[What the exercise asks] Please say how many lines in the records below contain the word "menu". Give only the number.
##### Source data #####
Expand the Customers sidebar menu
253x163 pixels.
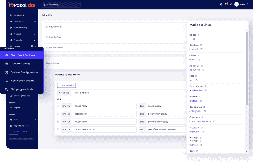(x=35, y=21)
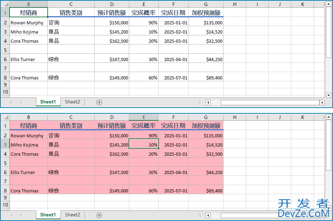This screenshot has width=333, height=221.
Task: Click horizontal scroll left arrow in bottom window
Action: (x=208, y=215)
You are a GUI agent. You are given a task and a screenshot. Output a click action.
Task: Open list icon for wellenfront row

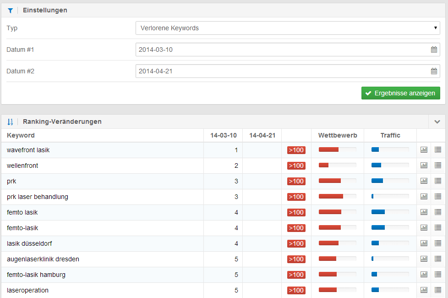click(438, 166)
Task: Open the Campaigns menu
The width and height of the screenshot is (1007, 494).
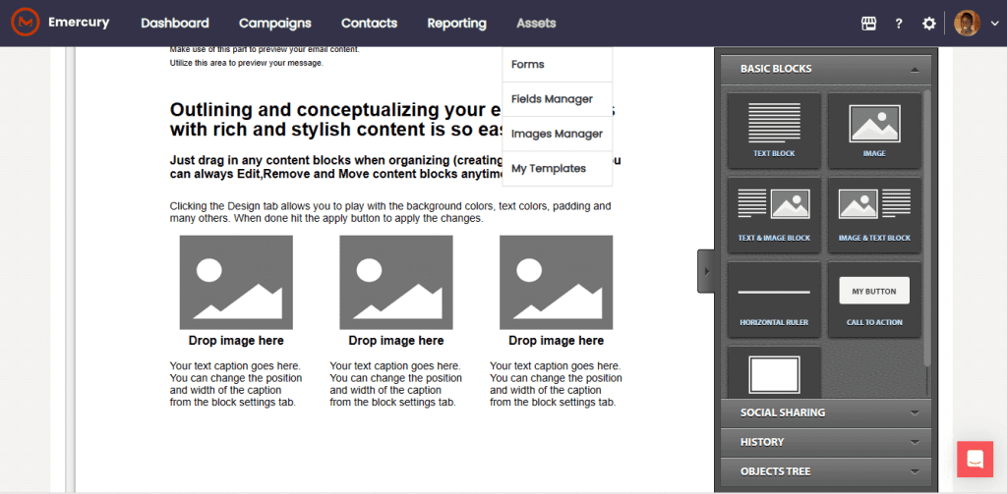Action: (x=274, y=24)
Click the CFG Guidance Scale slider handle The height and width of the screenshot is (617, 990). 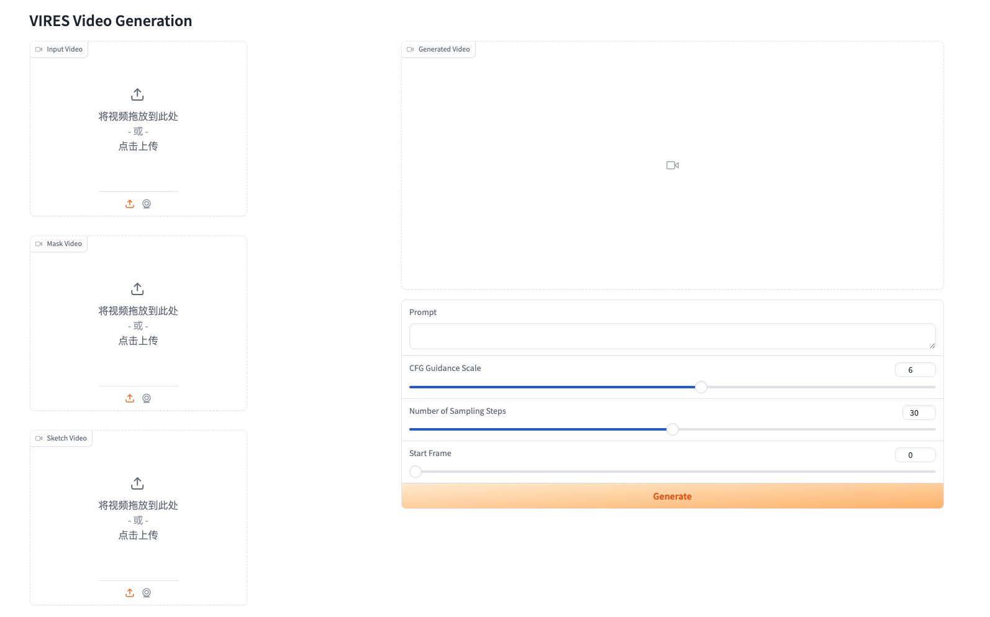tap(701, 387)
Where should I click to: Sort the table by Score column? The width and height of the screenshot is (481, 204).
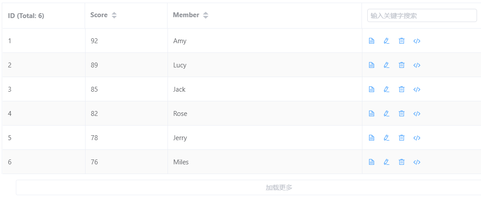point(114,15)
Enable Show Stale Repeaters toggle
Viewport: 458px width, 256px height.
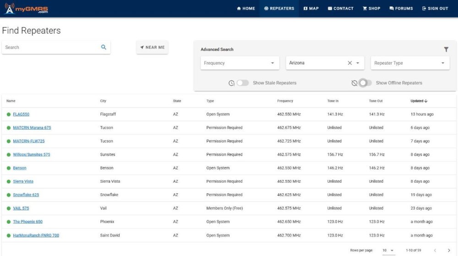tap(242, 83)
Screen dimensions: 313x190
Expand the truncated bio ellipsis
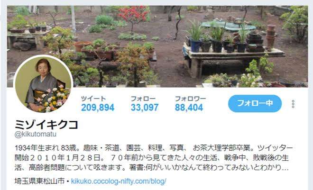tap(285, 169)
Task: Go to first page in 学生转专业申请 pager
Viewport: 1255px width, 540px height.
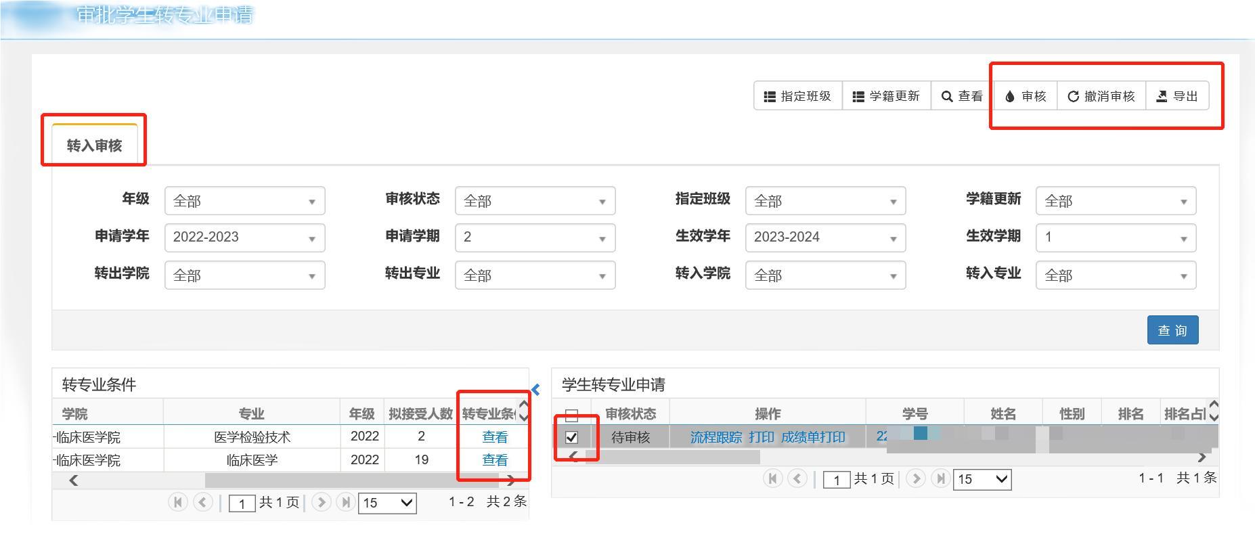Action: coord(772,478)
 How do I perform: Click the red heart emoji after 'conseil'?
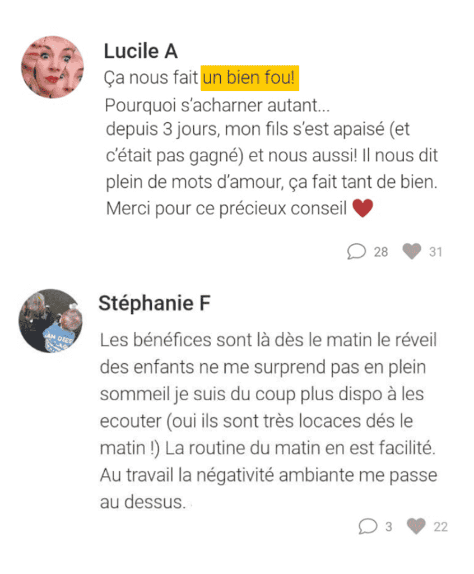tap(363, 209)
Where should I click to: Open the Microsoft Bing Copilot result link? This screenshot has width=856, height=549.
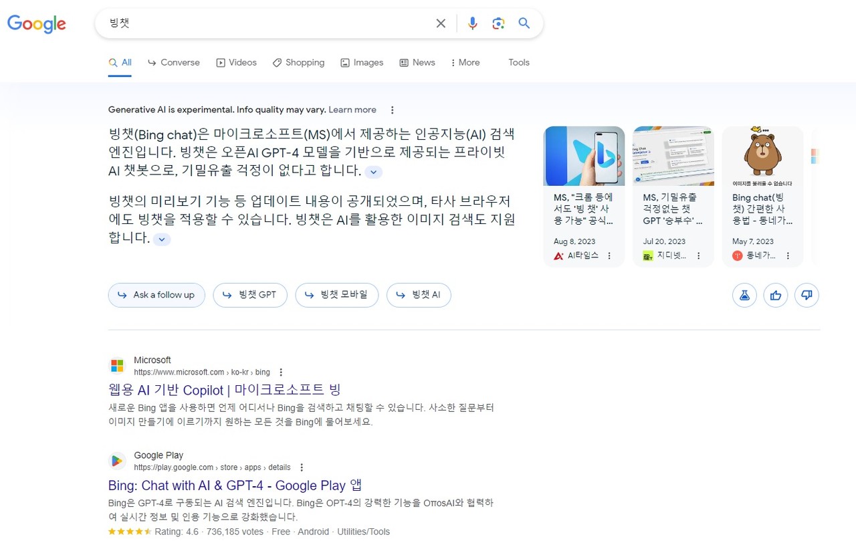[x=225, y=389]
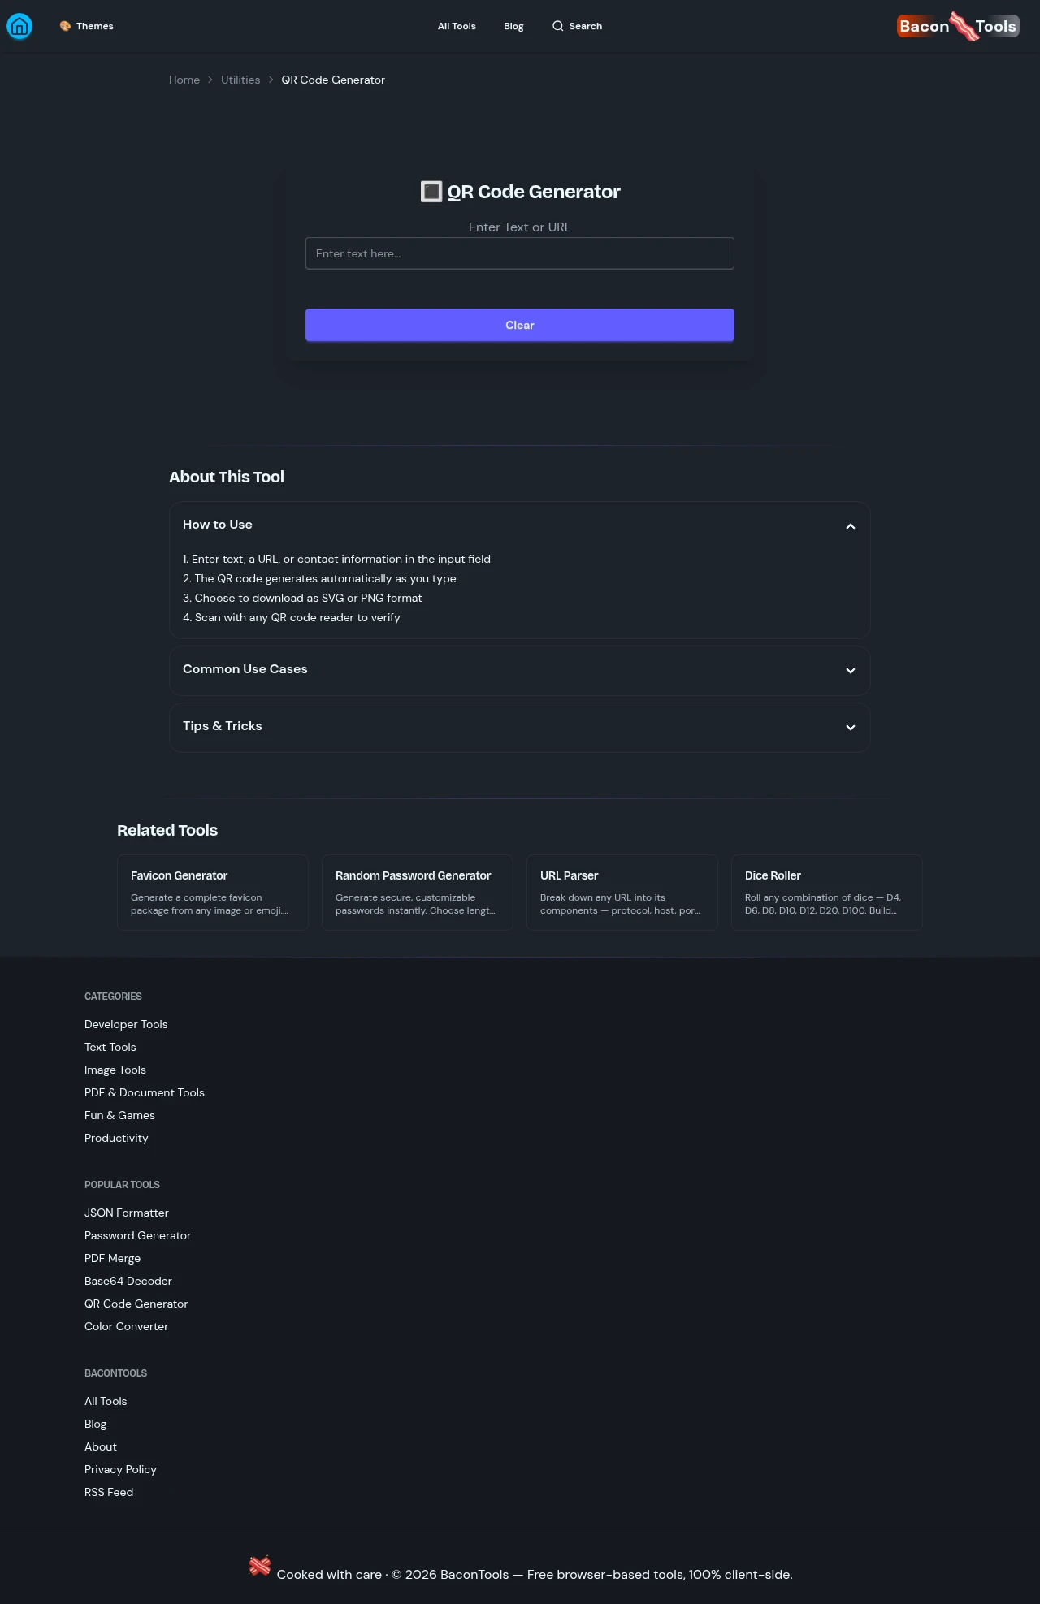Open the RSS Feed footer link

click(x=109, y=1492)
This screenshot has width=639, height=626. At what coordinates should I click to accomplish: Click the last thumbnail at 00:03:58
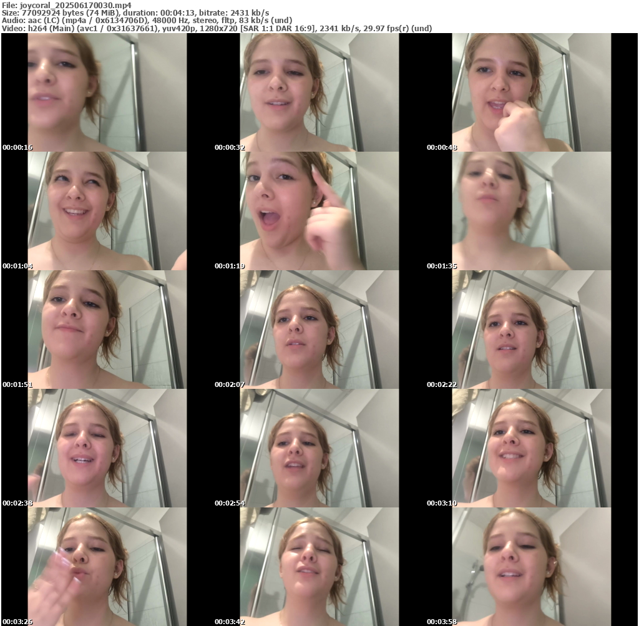pyautogui.click(x=531, y=567)
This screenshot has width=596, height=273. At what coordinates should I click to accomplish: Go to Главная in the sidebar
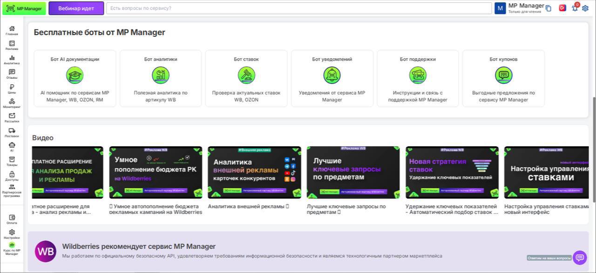point(12,31)
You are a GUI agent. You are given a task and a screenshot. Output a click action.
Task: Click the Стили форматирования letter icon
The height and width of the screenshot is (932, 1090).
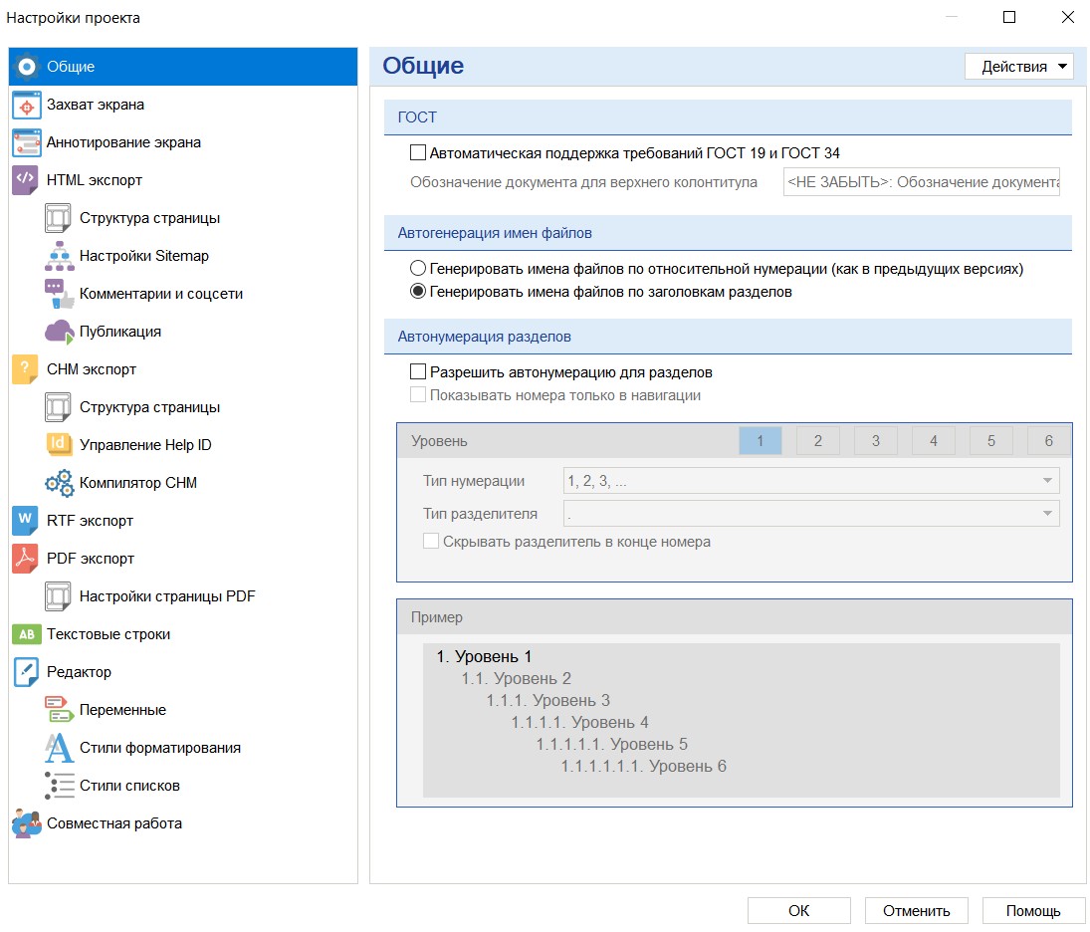coord(60,748)
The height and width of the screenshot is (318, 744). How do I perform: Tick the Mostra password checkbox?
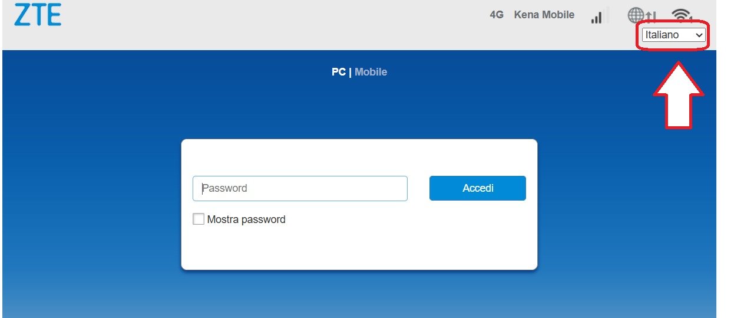pos(199,219)
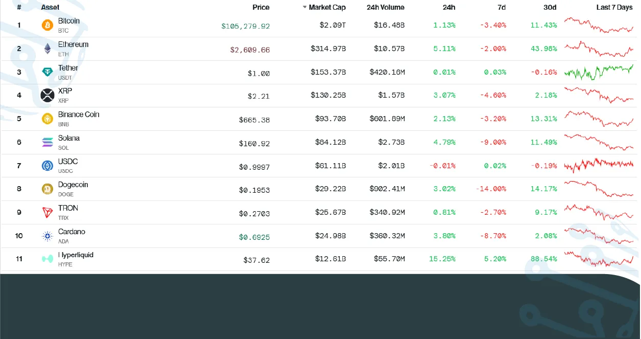Viewport: 641px width, 339px height.
Task: Open the Ethereum asset link
Action: (73, 44)
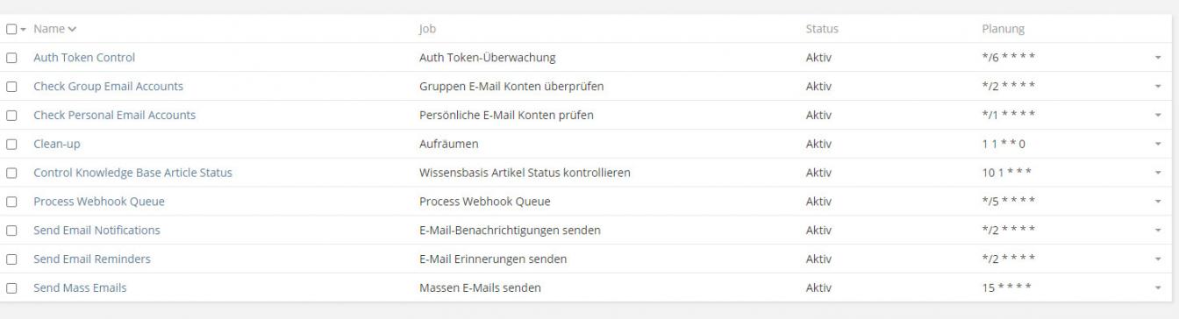This screenshot has height=319, width=1179.
Task: Open the Control Knowledge Base Article Status link
Action: (x=132, y=173)
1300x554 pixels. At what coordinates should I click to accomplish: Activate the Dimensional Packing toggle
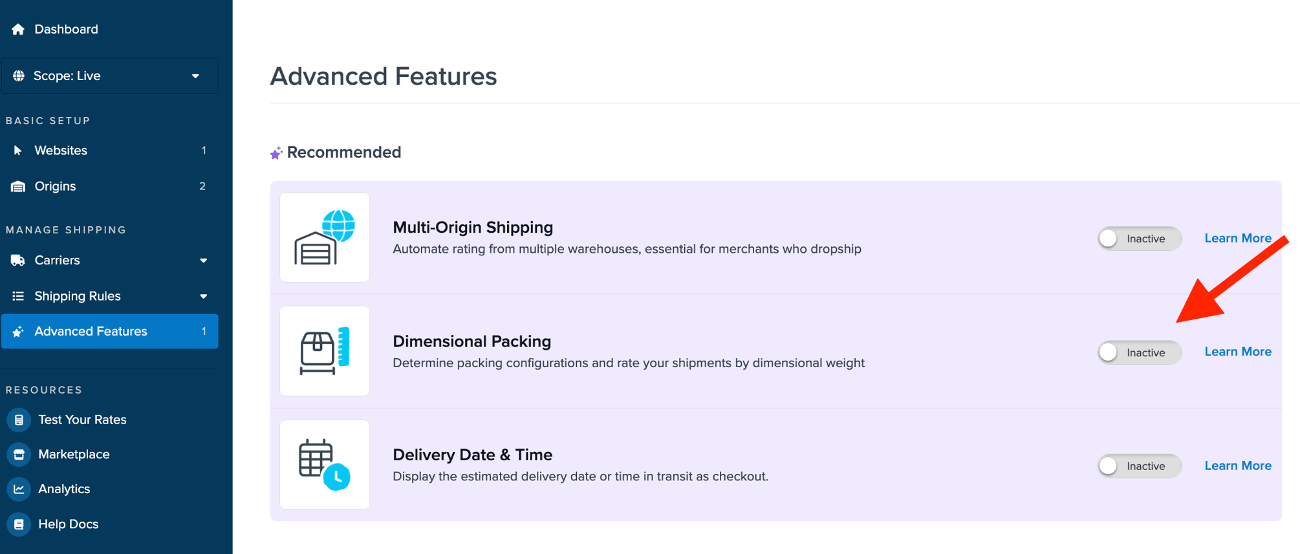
#####
[Worked solution] 2